We then had a lively discussion about the tool and what we had witnessed. One area of concern for the docents was that L&I staff expected them to do everything listed in the inventory of techniques. We assured them that we did not, and that the Observation Tool and Teaching Behavior Examples should be seen as a guide of what can be accomplished and not what absolutely needs to be.

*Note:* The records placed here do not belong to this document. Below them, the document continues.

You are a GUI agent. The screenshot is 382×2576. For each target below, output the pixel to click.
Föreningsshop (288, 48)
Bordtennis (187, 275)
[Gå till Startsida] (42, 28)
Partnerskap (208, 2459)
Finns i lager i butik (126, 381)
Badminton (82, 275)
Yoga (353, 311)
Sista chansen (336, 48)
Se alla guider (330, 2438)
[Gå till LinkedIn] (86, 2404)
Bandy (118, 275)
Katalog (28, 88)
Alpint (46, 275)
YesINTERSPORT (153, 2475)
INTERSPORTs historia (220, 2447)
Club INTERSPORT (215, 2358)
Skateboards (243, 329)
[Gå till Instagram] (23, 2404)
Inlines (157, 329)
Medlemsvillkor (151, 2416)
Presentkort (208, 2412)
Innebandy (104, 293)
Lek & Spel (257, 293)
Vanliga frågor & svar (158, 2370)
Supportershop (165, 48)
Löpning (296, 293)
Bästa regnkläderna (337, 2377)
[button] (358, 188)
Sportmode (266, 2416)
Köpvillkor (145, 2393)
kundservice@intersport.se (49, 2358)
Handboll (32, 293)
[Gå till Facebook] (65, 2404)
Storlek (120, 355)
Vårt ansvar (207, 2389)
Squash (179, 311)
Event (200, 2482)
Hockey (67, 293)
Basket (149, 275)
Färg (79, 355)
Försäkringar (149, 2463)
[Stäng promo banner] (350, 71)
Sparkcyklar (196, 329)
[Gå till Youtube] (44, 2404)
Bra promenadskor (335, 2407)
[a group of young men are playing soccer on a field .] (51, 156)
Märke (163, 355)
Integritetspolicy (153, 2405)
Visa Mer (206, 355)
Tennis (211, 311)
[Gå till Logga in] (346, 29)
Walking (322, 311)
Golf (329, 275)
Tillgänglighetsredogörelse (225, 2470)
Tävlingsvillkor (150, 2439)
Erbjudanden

Here’s what some of the docents had to say about the study and the observation tool:

“I’m always looking for ways to improve how I organize and lead tours. The Impact Study provided excellent research and guidelines to incorporate their findings in my planning and dialogue with guests. It really helped me prepare for the workshop. My fellow docents’ responses—both my observers and “tour guests”—to the demonstration and their comments showed that they understood the new information and how they could use it on their tours. My tour guests are benefitting from the Impact Study.”

—Helen Rindsberg

“In preparing for the workshop on implementing the Impact Study, I found the concepts incorporated in the research were exactly what I require in my tours. There, in clear and plain language, was a road map for setting up a rewarding experience for both guests and docents. Using the research and the guidelines helped me to prepare for the workshop and are now the model for all my tours. Most rewarding, however, was how our museum docents reacted to these teaching practices. I loved their excitement and involvement. I just can’t say enough good things about this study.”

—Pat Cordes

Moving forward, we are eager to try a version of the Observation Tool for our next cycle of docent observations. We are excited to review the data we get from it and apply that knowledge to even more engaging docent-led tours.